Elle a abandonné il y a longtemps le crissement de la plume contre le papier. Presque tout de suite, en fait. Dès le premier livre achevé. Elle a dit : c'est trop d'efforts, trop de fatigue ; il lui avait fallu des mois pour revenir de cet épuisement physique. Elle a appris la facilité du clavier, l'agilité de ses doigts, la fluidité de ça, la facilité de ça. Et puis, surtout, elle a découvert que toutes ses erreurs disparaissaient, qu'elles s'effaçaient d'elles-mêmes. Plus de ratures. Il lui a semblé que l'écriture était moins heurtée, moins hésitante, moins blessée. Ce n'est qu'une illusion, bien entendu, mais l'écriture n'est absolument rien d'autre qu'une affaire d'illusion.

 

Donc elle écrit dans la chaleur épouvantable d'un été toscan qui ne veut pas mourir.

 


François est resté à Paris. François a appris à la regarder partir.

 

Au début de leur histoire, il n'a pas osé s'opposer à son désir de fuite, d'isolement, par peur de la perdre. Il devait penser : si je lui demande de rester, elle cessera de m'aimer, je ne dois pas attenter à sa liberté même si sa liberté m'est une souffrance. Ensuite, il y a eu une période au cours de laquelle il s'est cru assez fort pour poser des revendications.
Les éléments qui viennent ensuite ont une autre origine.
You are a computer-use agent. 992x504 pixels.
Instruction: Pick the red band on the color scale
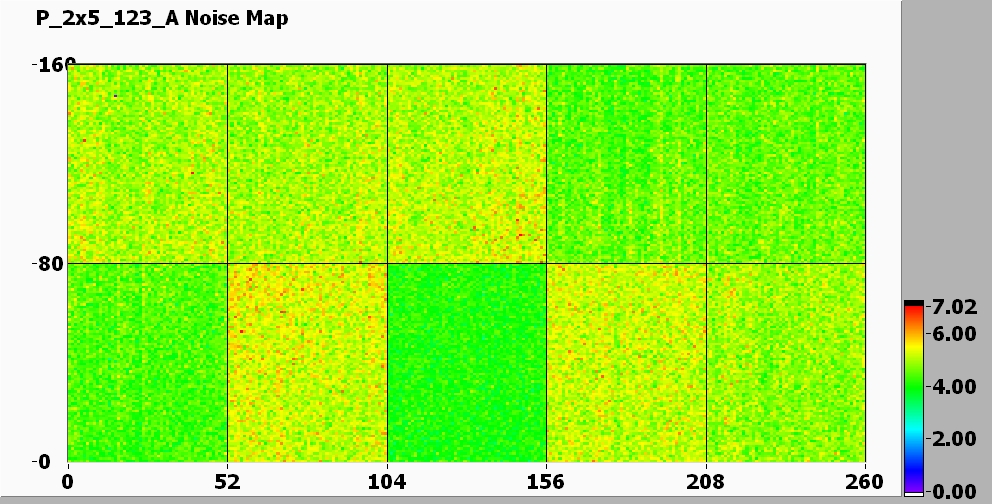click(913, 315)
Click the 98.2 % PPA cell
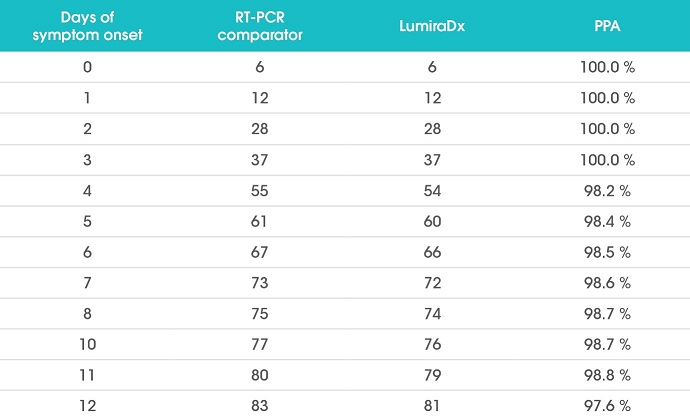 (x=607, y=191)
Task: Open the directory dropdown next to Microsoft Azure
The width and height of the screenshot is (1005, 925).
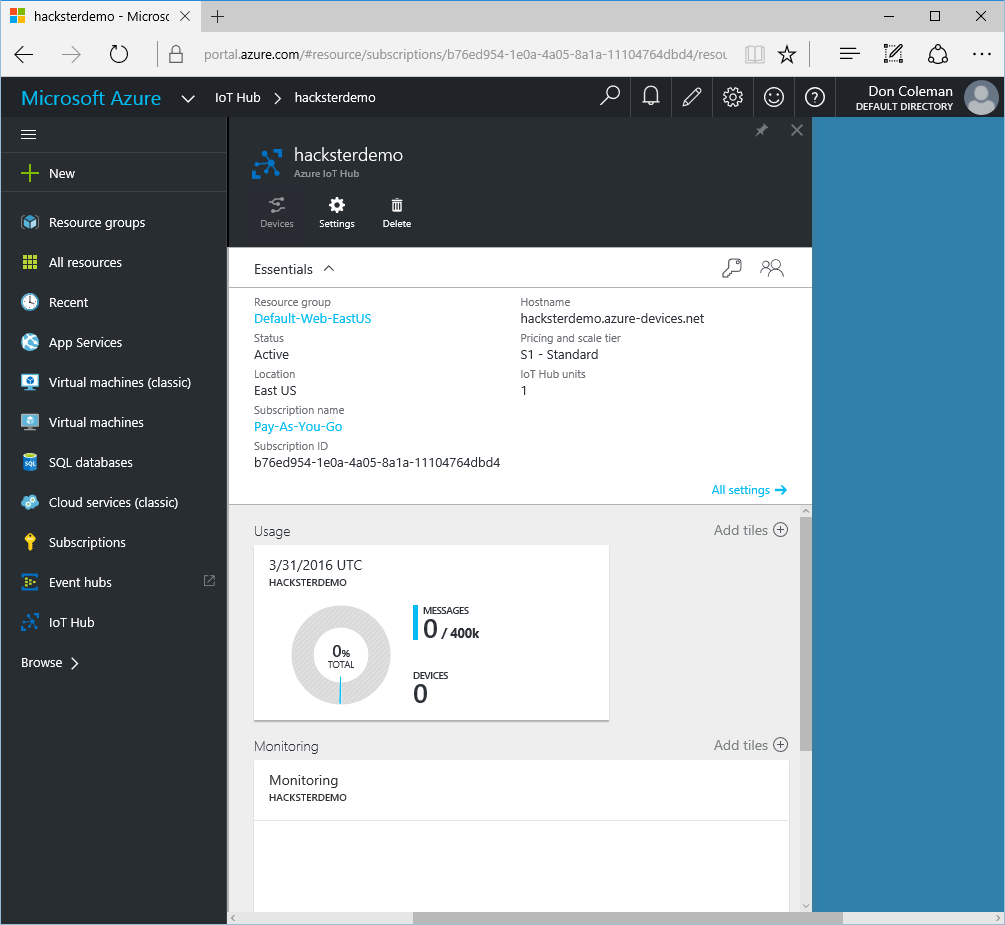Action: coord(188,97)
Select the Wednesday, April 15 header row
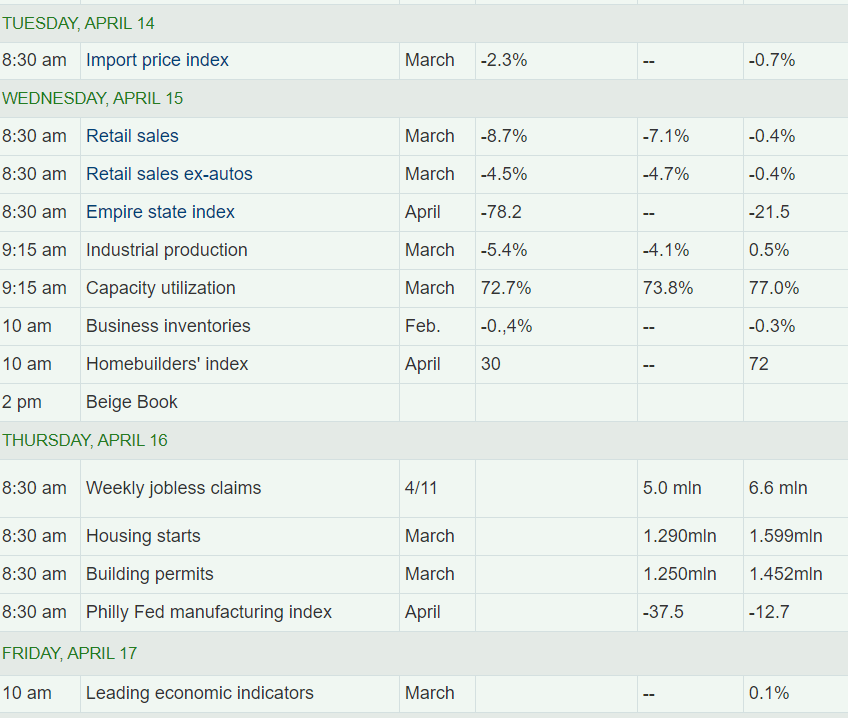Image resolution: width=848 pixels, height=718 pixels. (424, 98)
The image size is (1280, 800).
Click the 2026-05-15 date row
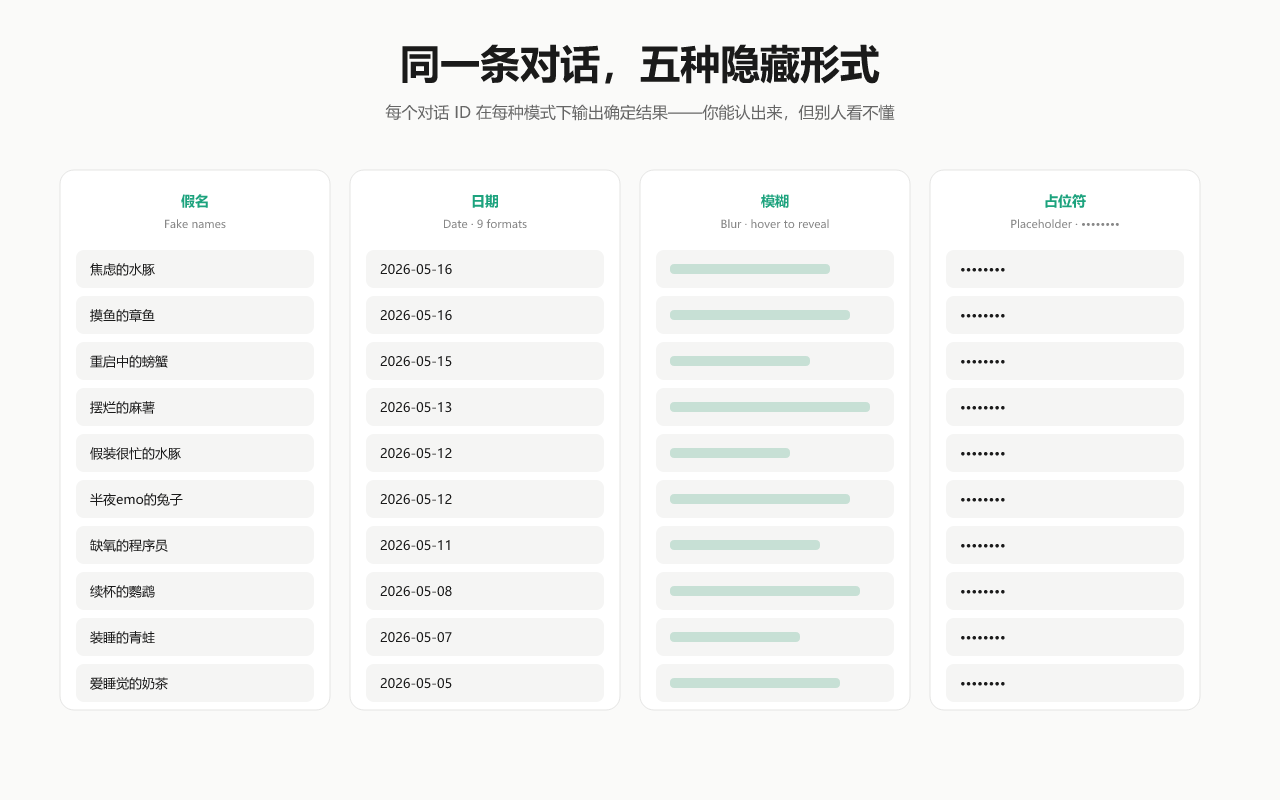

Il était certain qu'elle tenait trop à lui, qu'elle ne courrait pas le risque d'une dispute, céderait à son injonction muette de ne pas s'éloigner. Il se trompait. Un jour, tandis qu'il se drapait dans le mutisme afin de lui faire comprendre que ses disparitions lui pesaient, elle lui a dit posément, sans hausser la voix : « Si je dois choisir entre l'écriture et toi, alors je choisis l'écriture. » Il aurait pu la quitter, prendre ses affaires, ficher le camp, elle l'aurait accepté, on ne prononce pas une sentence pareille si on n'est pas prêt à en accepter toutes les conséquences. Il ne l'a pas quittée. Il a baissé la tête, vaincu pour toujours. Depuis, il ne lui objecte plus rien lorsqu'elle décrète un nouveau départ, une réclusion supplémentaire. Il l'embrasse et referme la porte de l'appartement derrière elle. Il ne lui demande même pas quand elle escompte rentrer. Il sait que la question demeurerait sans réponse : elle l'ignore elle-même. Simplement, il murmure : « Je pourrai te rendre visite de temps en temps ? » Et elle lui dit : « Oui, bien sûr, ça me fera plaisir, au contraire, viens, rejoins-moi quelquefois, j'ai besoin de toi, tu me manqueras, n'en doute pas, ce sera bien de se retrouver, pour quelques heures, un week-end peut-être », et le reste du temps, ils se parlent au téléphone, le soir quand il rentre de son travail, quand il ne sort pas dîner avec des amis. À ceux qui l'interrogent, il réplique : « Louise écrit. » Et, désormais, personne ne s'en étonne. Ses absences ne font plus l'objet d'aucune interprétation. D'aucuns la tiennent pour une originale, ou une égoïste, mais la plupart s'accommodent de son comportement et accompagnent François, remplissent ses soirées afin qu'il se sente un peu moins seul. Oui, ils ont trouvé un modus vivendi. C'était à prendre ou à laisser.

 

Depuis combien d'années ils vivent ainsi, elle ne le sait pas précisément, elle ne possède pas la science des dates, des durées. Les femmes, en général, n'oublient pas ce genre de choses, elles peuvent répondre de manière très précise, au mois près, tout de suite, sans réfléchir, sans avoir besoin de réfléchir, elle non, elle en est incapable. Elle dit : « Des années », une formule imprécise, ce n'est pas de la désinvolture, simplement elle n'a pas cette forme de mémoire, et puis elle ne tient pas de comptabilité, cela n'a aucune importance, pour elle le temps accumulé ne signifie rien, ne mesure rien, il ne constitue pas non plus une garantie, il l'indiffère.

 

C'est pareil avec les livres. Elle ne sait pas affirmer avec certitude quand ils ont été faits, il y a même des phrases qu'elle ne se rappelle pas du tout avoir écrites, il arrive qu'on la cite en sa présence et elle ne reconnaît pas ses mots. Le seul livre qui importe, c'est celui qui est en cours. Les autres se sont effacés. Cela ne l'empêche pas d'être fière d'eux le plus souvent mais ils appartiennent au passé, ils sont devenus lointains, leurs contours sont flous.

 

Elle est sans amarres. L'unique attache est au livre en train de s'écrire.

 

© Julliard, 2013

© Photos : Stéphane Gizard

 


Quatrième de couverture >

 

Une villa en Italie, le soleil trop fort, des ferries qui font la traversée vers les îles, une romancière qui peine à finir un livre, un jeune officier de l’Académie navale, un accident de voiture à des centaines de kilomètres, l’enchaînement des circonstances, la réalité qui rejoint la fiction, la fin d’un amour, le commencement d’un autre peut-être.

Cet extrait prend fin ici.